One other query famous the Turing lecture supplies a possibility to debate what the awardee want to see occur and what areas would possibly profit from added funding.

“I’ve harped on the imbalance of the mach.ines right this moment. We construct our machines based mostly on commodity off-the-shelf processors, from AMD or Intel, commodity off-the-shelf accelerators, commodity off-the-shelf interconnects. [That’s] commodity stuff. We’re not designing our {hardware} to the specifics of the functions which might be going for use to drive them. Maybe we must always step again and take a more in-depth take a look at the how the structure ought to work together with the functions, with the software program Co-design [is] one thing we discuss however the actuality may be very little co-design takes place right this moment with our {hardware},” he mentioned.

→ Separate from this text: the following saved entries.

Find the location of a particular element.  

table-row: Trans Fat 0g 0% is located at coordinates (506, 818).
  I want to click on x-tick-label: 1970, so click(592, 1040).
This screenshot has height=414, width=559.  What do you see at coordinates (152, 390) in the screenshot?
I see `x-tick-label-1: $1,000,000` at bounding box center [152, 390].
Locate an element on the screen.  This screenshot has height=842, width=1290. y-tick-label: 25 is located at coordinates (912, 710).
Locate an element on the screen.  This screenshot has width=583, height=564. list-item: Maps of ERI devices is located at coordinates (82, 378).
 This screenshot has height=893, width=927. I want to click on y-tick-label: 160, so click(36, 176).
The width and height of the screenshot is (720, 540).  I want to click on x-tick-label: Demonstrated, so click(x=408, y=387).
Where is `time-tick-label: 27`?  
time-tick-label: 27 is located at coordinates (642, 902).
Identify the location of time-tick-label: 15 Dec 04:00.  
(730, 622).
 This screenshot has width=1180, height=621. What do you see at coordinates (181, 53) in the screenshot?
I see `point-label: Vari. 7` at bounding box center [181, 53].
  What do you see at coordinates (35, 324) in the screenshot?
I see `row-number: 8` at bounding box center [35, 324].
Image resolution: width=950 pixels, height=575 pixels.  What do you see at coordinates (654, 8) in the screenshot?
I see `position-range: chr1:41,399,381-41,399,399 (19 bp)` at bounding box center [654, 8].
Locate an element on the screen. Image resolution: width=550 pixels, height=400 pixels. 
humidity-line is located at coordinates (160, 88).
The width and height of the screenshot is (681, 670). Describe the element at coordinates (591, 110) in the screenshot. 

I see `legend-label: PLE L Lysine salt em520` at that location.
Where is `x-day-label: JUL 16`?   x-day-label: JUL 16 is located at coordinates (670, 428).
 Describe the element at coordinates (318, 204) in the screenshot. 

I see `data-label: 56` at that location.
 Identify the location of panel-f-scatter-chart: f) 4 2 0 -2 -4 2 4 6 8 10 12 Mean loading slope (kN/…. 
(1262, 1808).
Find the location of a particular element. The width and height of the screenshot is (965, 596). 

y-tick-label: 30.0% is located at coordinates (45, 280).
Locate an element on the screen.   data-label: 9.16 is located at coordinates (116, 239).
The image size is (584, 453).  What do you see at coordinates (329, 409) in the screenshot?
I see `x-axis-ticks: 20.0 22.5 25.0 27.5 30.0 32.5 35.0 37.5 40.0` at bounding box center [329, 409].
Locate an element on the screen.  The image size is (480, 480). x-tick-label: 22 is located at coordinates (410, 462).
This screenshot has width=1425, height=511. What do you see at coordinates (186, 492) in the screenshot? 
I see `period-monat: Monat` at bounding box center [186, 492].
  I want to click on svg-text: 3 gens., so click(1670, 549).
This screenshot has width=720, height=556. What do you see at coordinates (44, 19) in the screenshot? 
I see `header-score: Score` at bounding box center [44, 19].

Citing Fukagu’s spectacular effectivity numbers, “Maybe a greater indicator is what’s occurring in Japan, the place they’ve a lot nearer interactions with the architects, with the {hardware} folks, to design machines which have a greater steadiness. If I used to be going to take a look at forward-looking analysis initiatives, I’d say perhaps we must always spin up initiatives that take a look at structure and have the structure higher mirrored within the functions.”

Circling again to Dongarra’s feedback on successful the ACM A.M. Turing Award, he was desperate to unfold credit score.

“I need to simply give a shout out to my mentors, colleagues, generations of postdocs, college students, buddies, my workers on the College of Tennessee, who push issues in the fitting path to obtain this distinction. I’m extremely happy with the numerical software program libraries that have been created, the requirements that have been put in place, and the efficiency improvement instruments that we deploy. I really feel that this award is a recognition by the pc science group of the significance of HPC in computing, and our collective contributions to pc science. So, congratulations to us.”